_Aim of the exercise_
Among the entries, find the lines with the string "computer" and report them.

_Supplied records_
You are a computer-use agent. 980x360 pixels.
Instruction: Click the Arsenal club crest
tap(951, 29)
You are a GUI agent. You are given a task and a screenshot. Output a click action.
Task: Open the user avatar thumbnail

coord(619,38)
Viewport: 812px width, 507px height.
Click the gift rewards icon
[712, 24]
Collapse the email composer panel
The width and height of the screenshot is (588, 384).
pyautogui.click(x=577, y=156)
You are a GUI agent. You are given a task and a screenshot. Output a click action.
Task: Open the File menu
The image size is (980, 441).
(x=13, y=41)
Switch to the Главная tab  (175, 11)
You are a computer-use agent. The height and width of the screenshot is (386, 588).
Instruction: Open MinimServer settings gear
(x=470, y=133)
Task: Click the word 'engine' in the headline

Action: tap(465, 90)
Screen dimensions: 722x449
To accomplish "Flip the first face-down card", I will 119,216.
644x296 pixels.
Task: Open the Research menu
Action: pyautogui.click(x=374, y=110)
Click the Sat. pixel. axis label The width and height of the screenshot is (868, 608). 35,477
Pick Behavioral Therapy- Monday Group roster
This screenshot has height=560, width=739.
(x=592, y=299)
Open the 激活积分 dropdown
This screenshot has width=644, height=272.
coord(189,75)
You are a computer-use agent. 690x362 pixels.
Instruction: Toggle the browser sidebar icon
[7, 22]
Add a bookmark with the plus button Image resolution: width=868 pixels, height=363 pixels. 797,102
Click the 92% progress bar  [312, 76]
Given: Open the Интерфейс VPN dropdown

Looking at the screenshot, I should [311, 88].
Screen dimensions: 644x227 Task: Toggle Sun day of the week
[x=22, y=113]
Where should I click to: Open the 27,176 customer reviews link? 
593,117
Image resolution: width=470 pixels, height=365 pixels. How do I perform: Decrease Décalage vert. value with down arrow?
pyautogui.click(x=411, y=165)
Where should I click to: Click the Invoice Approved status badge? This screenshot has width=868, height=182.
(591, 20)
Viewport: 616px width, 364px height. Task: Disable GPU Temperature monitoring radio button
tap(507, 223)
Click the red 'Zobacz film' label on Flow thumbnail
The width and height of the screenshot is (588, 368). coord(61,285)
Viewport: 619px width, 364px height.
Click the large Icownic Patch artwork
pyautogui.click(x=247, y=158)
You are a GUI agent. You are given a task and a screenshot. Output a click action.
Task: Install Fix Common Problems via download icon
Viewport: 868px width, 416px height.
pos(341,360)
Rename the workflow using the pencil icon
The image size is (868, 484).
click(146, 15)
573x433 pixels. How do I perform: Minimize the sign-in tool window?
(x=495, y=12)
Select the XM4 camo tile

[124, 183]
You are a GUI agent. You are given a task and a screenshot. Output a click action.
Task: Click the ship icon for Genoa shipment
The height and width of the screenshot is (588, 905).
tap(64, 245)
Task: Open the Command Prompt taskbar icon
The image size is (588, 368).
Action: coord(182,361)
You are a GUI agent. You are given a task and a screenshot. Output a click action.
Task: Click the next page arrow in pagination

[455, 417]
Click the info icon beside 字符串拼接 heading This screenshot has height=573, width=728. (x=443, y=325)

_Reply to the task_
You are a computer-use agent. 980x360 pixels.
You are a computer-use agent. The height and width of the screenshot is (386, 588).
You are a computer-use agent. 690x362 pixels.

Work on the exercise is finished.